Zunächst zur Erinnerung eine kurze Wiederholung der Ergebnisse aus der letzten Ausgabe: Die Auswertung ein paar Hundert größerer Websites bestätigte die Vermutung – flache Hierarchien sind vorteilhaft für die Platzierungen. Dies bedeutet, dass man versuchen sollte, die meisten Seiten einer Website mit sehr wenigen Klicks von der Startseite aus erreichbar zu machen. Die Zahl der Klicks von der Startseite auf eine Unterseite entspricht ihrer Ebene. Je kleiner dieser Wert, desto besser. Im Folgenden werden drei Möglichkeiten für die Umsetzung genauer betrachtet: die Paginierung in Shops, der Aufbau von Menüs und die Nutzung von Querverlinkungen.

Das wichtigste Element im Shop: die Paginierung

In Heft 38 wurde bereits die Paginierung bei docmorris.de analysiert. Die Abbildung 1 zeigt den Menüpunkt Schönheit & Pflege > Gesicht. Man erkennt oberhalb und unterhalb des Produkts die Pfeiltaste, neben der steht „4 von 47“ (markiert mit 1 und 2). Hinweis: Zur besseren Darstellbarkeit ist auf dem Bild nur ein Produkt zu sehen, natürlich sind es auf der Website immer zehn Produkte.

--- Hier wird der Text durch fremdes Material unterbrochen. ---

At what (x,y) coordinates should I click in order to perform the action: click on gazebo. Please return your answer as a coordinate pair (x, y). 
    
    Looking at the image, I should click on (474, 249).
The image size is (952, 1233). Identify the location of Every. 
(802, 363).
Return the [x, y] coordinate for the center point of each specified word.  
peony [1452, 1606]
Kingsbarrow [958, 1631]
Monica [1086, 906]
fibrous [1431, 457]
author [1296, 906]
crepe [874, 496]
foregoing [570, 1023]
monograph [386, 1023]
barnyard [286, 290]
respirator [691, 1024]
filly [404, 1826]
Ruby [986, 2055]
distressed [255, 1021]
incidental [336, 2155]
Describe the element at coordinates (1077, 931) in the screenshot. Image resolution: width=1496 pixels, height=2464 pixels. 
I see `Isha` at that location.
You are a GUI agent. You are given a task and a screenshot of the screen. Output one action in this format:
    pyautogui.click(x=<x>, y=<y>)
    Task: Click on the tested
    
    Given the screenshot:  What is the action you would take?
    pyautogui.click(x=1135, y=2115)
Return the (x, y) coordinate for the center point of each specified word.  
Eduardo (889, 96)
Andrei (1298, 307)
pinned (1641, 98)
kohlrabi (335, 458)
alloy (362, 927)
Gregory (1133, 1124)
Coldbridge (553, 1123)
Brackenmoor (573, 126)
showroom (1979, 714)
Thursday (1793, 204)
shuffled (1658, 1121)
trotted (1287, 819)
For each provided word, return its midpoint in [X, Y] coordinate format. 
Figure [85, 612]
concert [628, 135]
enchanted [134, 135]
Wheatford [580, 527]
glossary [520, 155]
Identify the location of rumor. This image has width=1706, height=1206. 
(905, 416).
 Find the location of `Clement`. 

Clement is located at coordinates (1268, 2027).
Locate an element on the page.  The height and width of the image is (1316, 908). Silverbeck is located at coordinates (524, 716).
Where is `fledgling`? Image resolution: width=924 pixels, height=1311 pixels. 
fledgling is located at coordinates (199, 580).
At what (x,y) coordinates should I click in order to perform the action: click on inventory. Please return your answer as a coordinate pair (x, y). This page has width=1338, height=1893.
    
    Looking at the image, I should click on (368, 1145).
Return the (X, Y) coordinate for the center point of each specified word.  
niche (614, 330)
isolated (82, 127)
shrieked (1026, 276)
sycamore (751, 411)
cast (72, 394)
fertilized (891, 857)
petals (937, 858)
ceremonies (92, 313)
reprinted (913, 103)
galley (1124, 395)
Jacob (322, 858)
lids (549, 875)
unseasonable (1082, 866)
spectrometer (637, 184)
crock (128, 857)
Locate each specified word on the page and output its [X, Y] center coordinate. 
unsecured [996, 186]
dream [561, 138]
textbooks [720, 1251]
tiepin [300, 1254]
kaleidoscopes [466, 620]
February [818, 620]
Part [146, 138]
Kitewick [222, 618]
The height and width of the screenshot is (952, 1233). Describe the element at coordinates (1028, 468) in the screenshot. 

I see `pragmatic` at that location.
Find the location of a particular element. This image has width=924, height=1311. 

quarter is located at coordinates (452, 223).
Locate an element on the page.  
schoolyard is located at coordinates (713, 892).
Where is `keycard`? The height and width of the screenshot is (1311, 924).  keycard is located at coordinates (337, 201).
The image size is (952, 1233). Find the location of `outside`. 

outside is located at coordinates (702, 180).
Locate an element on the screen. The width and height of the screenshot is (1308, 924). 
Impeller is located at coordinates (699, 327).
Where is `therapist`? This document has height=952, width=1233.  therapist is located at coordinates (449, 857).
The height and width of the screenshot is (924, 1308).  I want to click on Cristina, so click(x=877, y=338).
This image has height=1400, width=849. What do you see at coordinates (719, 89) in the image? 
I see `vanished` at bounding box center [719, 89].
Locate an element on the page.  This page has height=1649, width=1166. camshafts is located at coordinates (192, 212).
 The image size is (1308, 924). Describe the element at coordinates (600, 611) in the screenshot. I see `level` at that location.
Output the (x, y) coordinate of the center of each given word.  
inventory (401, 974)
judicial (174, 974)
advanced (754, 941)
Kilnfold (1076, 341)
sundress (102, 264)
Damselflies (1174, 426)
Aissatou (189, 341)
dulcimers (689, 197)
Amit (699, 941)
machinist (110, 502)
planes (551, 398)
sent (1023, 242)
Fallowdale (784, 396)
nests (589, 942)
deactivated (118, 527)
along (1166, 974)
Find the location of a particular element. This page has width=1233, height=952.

Es ist verständlich, dass Besucher, aber auch die Suchmaschinen, nicht 20, 40 oder mehr Klicks machen, um sich alle Produkte anzusehen. Für die Besucher mag das Problem nicht so groß sein, wenn es die Produkte auch in anderen Kategorien gibt und wenn diese nach Beliebtheit sortiert sind. Kommen also die wichtigsten Produkte innerhalb weniger Klicks, mag es den Besucher nicht so stören.

Das Bild zeigt, dass docmorris einen sehr großen Button „Weitere 10 Produkte anzeigen“ eingebaut hat (markiert mit 3). Dies ist eine interessante Variante und könnte zum Weiterblättern animieren. So etwas kann für Nutzer hilfreich sein, das muss man aber austesten.

Die Paginierung ist in den meisten Shops das wichtigste Element. Je größer die Auswahl, desto wichtiger ist die Funktion des „Stöberns“. Zusätzlich sollte der Besucher immer wissen, wo er sich gerade befindet.

Seit das Thema Mobile Friendly so wichtig geworden ist, muss die Paginierung auch so gestaltet sein, dass man auf Smartphones mit dem Finger die Buttons leicht treffen kann. Und den Suchmaschinen möchte man den Weg in die Tiefe möglichst einfach machen. Die Paginierung sollte also viele Seiten der Kategorie verlinken, gleichzeitig auch leicht zu klicken sein. Ansonsten sollen weitere Aspekte hier nicht berücksichtigt werden, sie sind aber natürlich ebenfalls wichtig. Kann man wie in vielen Shops die Zahl der angezeigten Produkte anpassen, muss man wissen, was man die Suchmaschinen indexieren lässt und was nicht, um Duplicate Content zu vermeiden. Hier soll aber der Blick nur auf die Paginierung fokussiert werden.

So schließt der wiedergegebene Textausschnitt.